E ben consapevole che "less is more", Scabar pratica costantemente un lavoro "a togliere" che lo porta, in certi casi, fino ad un'elegante ed estrema semplicità minimale in cui lo spazio del buio è sovranamente gestito da forme pure e splendidamente solitarie.
Altre volte invece, bottigliette, contenitori o attrezzi s'appoggiano l'un l'altro quasi a formare armonici "cori": la luce scivola e s'insinua nell'essenzialità dei volumi e l'ordinario diventa sorprendente.
Lo spazio in cui tutto ciò avviene è spesso un mini palcoscenico con tanto di pedana, a volte un podio, altre un semplice telo che fa da scenario.
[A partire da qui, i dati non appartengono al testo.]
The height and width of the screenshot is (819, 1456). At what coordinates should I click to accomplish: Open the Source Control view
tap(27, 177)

La foto è quindi un lavoro di messa in scena dichiarato, con costruzione di mondi sempre diversi, mentre in altri casi il buio annulla la scena e veniamo proiettati nella piena vuotezza dello spazio, immersi in un tempo senza data.
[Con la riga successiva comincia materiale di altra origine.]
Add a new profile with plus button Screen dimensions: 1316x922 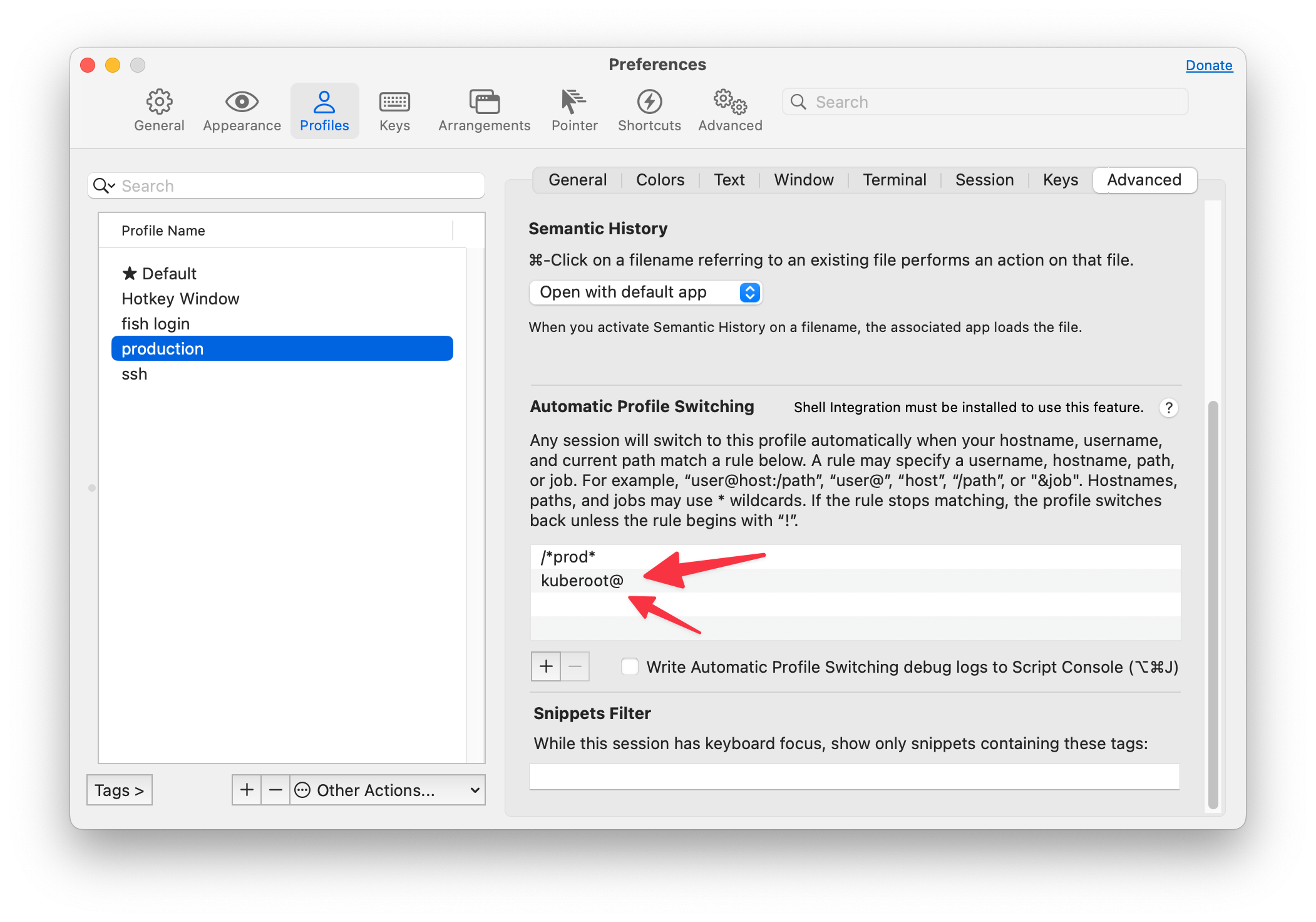click(x=247, y=790)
La seconda parte della ricerca artistica qui presentata riguarda un'indagine sullo spazio esterno, in particolare su spazi naturali incontaminati.
Scabar abbandona il chiuso dello studio, il controllo delle luci e assapora il fascino della Fotografia cercata e trovata in mezzo alla natura, quella che sa ancora di natura, priva di segni di violenza o sopraffazione da parte dell'uomo, alla ricerca di un'ultima Arcadia in cui scoprire una realtà più intima e quasi astratta rispetto al vissuto quotidiano.
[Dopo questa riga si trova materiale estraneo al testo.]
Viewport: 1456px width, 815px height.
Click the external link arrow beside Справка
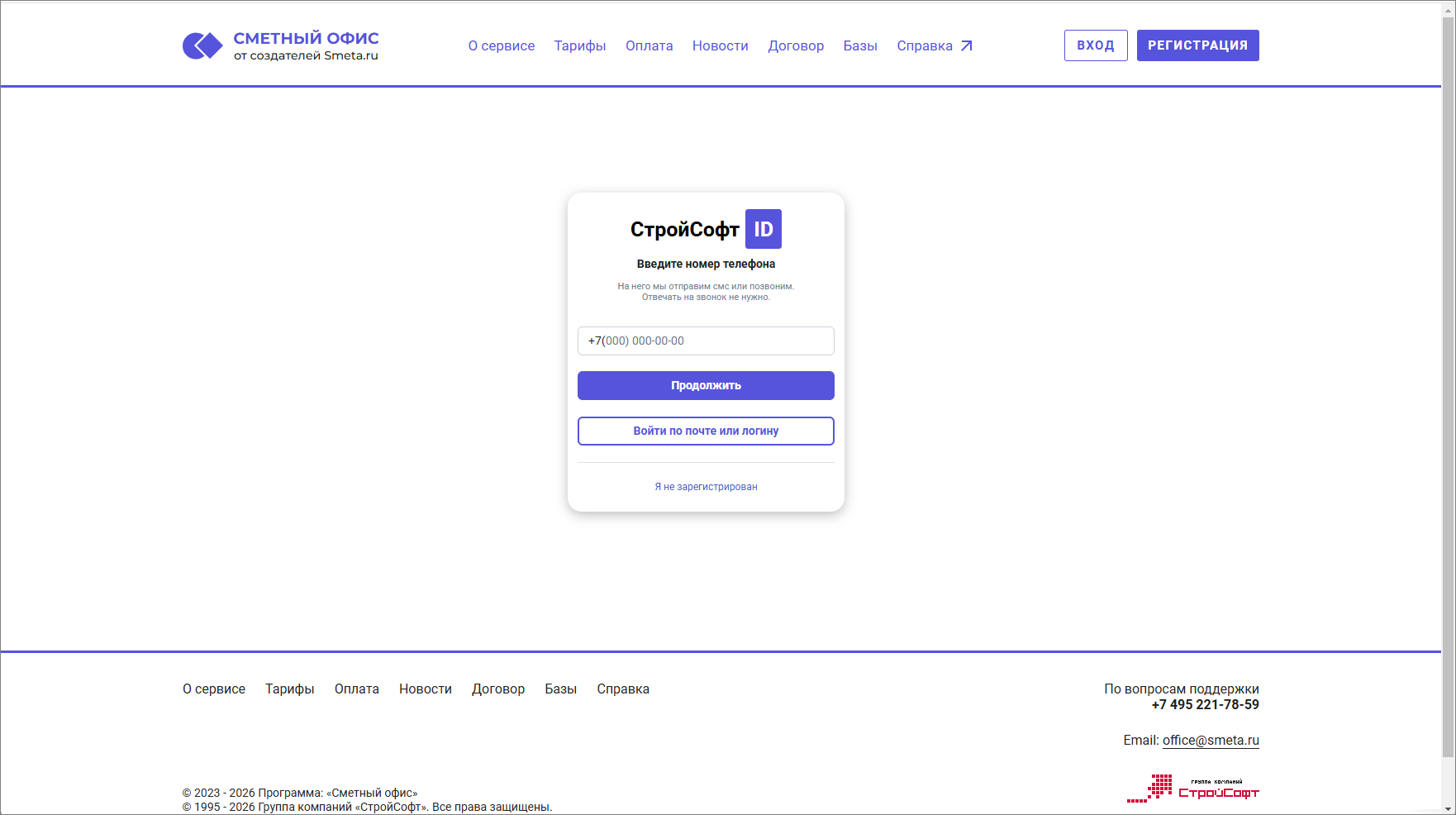(968, 45)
Ancora una volta la scelta creativa è quella di cercare la luce, ma come bilanciamento del buio, una luce all'orizzonte quasi come crepuscolo o tramonto in antitesi a un buio soffuso. Gli scorci che sorprendentemente si aprono davanti ai nostri occhi sono una sorta di rivelazione di un mondo naturale spesso sognato e ora adagiato in orizzontale dentro inquadrature che rifiutano la durezza geometrica degli spigoli perché vanno a sfumare nelle "vignettature" angolari che ci riportano ad un sapore ottocentesco, di quando il cono ottico degli obiettivi di allora non ce la faceva a coprire omogeneamente l'intero formato.
Si crea così una sorta di tunnel visivo in cui l'occhio s'infila, magneticamente attratto dal punto di maggior luce, verso il quale punta e si dirige, libero di vagare alla ricerca di dettagli solo in un secondo momento. E i dettagli li trova in grande quantità. Se nella ricerca degli still life prevaleva l'essenzialità, in questa parte di lavoro, invece, la scelta è quella della complessità di segni, ritmi e vibrazioni che brulicano nella descrizione di tronchi, rami, foglie, pietre, riflessi di una natura sorprendentemente ricca e autentica, dove se un tronco cade, non viene raccolto e fatto a pezzi, ma lasciato marcire nell'acqua, dove la materia si sposa con altra materia, nella spontanea e perfetta simbiosi di un ciclo vitale antico come la terra.
I cieli sono cupi, a volte plumbei, ma si percepisce chiaramente che si tratta di un intervento creativo dell'artista nella fase di stampa in camera oscura, che in questo modo ribadisce l'importanza del controllo della modulazione della luce (e soprattutto delle ombre) a suo piacimento. Una sorta di riappropriazione della gestione del rapporto luce/ombra che nelle riprese in esterno non è plasmabile come nell'atelier perchè la luce è data e non creata dall'autore. Il risultato è di un'atmosfera che chiede silenzio, che crea stupore e quasi soggezione, rispetto per uno spettacolo preciso e misterioso, che può apparirci singolare, ma in cui la dimensione del tempo è ancora una volta sfumata verso l'indeterminato e comunque orientata verso il passato.
Quando infine lo sguardo di Sergio Scabar si rivolge verso l'orizzonte il risultato è una straordinaria fusione fra il romanticismo di Gustave Le Gray e il concettualismo di Hiroshi Sugimoto, alla ricerca del recupero di una visione pura e ancestrale, quella che tutti sognamo: "la" visione.